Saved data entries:
-------
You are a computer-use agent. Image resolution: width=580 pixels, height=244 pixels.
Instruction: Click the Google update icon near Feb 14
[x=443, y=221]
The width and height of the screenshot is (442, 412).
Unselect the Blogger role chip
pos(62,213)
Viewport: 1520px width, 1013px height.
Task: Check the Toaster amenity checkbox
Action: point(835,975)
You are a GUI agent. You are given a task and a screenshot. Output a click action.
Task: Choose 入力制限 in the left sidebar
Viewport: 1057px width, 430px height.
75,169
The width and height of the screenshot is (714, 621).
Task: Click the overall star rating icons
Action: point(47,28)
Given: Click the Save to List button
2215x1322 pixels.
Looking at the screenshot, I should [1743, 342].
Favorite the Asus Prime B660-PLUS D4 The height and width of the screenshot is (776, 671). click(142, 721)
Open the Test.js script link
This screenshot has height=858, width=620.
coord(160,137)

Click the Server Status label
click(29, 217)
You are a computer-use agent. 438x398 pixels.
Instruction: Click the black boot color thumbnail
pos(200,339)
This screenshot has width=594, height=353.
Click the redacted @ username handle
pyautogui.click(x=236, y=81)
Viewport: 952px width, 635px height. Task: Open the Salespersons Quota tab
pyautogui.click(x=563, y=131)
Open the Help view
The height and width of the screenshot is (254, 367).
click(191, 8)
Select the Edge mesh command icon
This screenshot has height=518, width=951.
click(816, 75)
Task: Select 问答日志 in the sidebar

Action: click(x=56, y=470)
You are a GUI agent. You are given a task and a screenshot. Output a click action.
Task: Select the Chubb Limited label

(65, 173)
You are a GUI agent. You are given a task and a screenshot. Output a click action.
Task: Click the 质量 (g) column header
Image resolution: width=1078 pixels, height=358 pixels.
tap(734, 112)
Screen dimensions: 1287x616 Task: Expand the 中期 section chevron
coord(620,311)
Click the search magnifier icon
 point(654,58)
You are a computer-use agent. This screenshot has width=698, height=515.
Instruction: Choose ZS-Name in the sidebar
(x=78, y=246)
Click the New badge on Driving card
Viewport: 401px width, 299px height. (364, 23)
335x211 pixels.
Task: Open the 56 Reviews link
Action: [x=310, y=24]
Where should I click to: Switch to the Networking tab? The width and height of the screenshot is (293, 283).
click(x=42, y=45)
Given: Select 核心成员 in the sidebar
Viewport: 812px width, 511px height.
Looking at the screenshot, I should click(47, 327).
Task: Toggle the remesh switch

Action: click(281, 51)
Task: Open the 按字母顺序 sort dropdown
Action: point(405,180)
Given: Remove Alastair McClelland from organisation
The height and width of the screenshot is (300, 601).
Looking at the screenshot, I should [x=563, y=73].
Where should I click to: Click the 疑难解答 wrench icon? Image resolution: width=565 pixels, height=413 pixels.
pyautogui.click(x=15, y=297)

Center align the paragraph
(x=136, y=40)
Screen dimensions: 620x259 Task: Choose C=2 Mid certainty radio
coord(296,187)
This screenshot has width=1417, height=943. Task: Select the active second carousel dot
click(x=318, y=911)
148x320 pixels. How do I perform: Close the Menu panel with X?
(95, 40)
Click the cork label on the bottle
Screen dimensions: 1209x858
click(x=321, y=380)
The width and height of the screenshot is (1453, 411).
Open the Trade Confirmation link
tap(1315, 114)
-------
--- DESCRIPTION OF THE TASK ---
Could you reproduce all the records exactly?

--- EXERCISE RESPONSE ---
You are a computer-use agent. Image resolution: width=580 pixels, height=244 pixels.
Instruction: Click the Google update icon near Feb 14
[x=443, y=221]
The width and height of the screenshot is (442, 412).
Unselect the Blogger role chip
pos(62,213)
Viewport: 1520px width, 1013px height.
Task: Check the Toaster amenity checkbox
Action: point(835,975)
You are a GUI agent. You are given a task and a screenshot. Output a click action.
Task: Choose 入力制限 in the left sidebar
Viewport: 1057px width, 430px height.
75,169
The width and height of the screenshot is (714, 621).
Task: Click the overall star rating icons
Action: point(47,28)
Given: Click the Save to List button
2215x1322 pixels.
Looking at the screenshot, I should [1743, 342].
Favorite the Asus Prime B660-PLUS D4 The height and width of the screenshot is (776, 671). click(142, 721)
Open the Test.js script link
This screenshot has height=858, width=620.
coord(160,137)

Click the Server Status label
click(29, 217)
You are a computer-use agent. 438x398 pixels.
Instruction: Click the black boot color thumbnail
pos(200,339)
This screenshot has width=594, height=353.
Click the redacted @ username handle
pyautogui.click(x=236, y=81)
Viewport: 952px width, 635px height. Task: Open the Salespersons Quota tab
pyautogui.click(x=563, y=131)
Open the Help view
The height and width of the screenshot is (254, 367).
click(191, 8)
Select the Edge mesh command icon
This screenshot has height=518, width=951.
click(816, 75)
Task: Select 问答日志 in the sidebar

Action: click(x=56, y=470)
You are a GUI agent. You are given a task and a screenshot. Output a click action.
Task: Select the Chubb Limited label

(65, 173)
You are a GUI agent. You are given a task and a screenshot. Output a click action.
Task: Click the 质量 (g) column header
Image resolution: width=1078 pixels, height=358 pixels.
tap(734, 112)
Screen dimensions: 1287x616 Task: Expand the 中期 section chevron
coord(620,311)
Click the search magnifier icon
 point(654,58)
You are a computer-use agent. This screenshot has width=698, height=515.
Instruction: Choose ZS-Name in the sidebar
(x=78, y=246)
Click the New badge on Driving card
Viewport: 401px width, 299px height. (364, 23)
335x211 pixels.
Task: Open the 56 Reviews link
Action: [x=310, y=24]
Where should I click to: Switch to the Networking tab? The width and height of the screenshot is (293, 283).
click(x=42, y=45)
Given: Select 核心成员 in the sidebar
Viewport: 812px width, 511px height.
Looking at the screenshot, I should click(47, 327).
Task: Toggle the remesh switch

Action: click(281, 51)
Task: Open the 按字母顺序 sort dropdown
Action: point(405,180)
Given: Remove Alastair McClelland from organisation
The height and width of the screenshot is (300, 601).
Looking at the screenshot, I should [x=563, y=73].
Where should I click to: Click the 疑难解答 wrench icon? Image resolution: width=565 pixels, height=413 pixels.
pyautogui.click(x=15, y=297)

Center align the paragraph
(x=136, y=40)
Screen dimensions: 620x259 Task: Choose C=2 Mid certainty radio
coord(296,187)
This screenshot has width=1417, height=943. Task: Select the active second carousel dot
click(x=318, y=911)
148x320 pixels. How do I perform: Close the Menu panel with X?
(95, 40)
Click the cork label on the bottle
Screen dimensions: 1209x858
click(x=321, y=380)
The width and height of the screenshot is (1453, 411).
Open the Trade Confirmation link
tap(1315, 114)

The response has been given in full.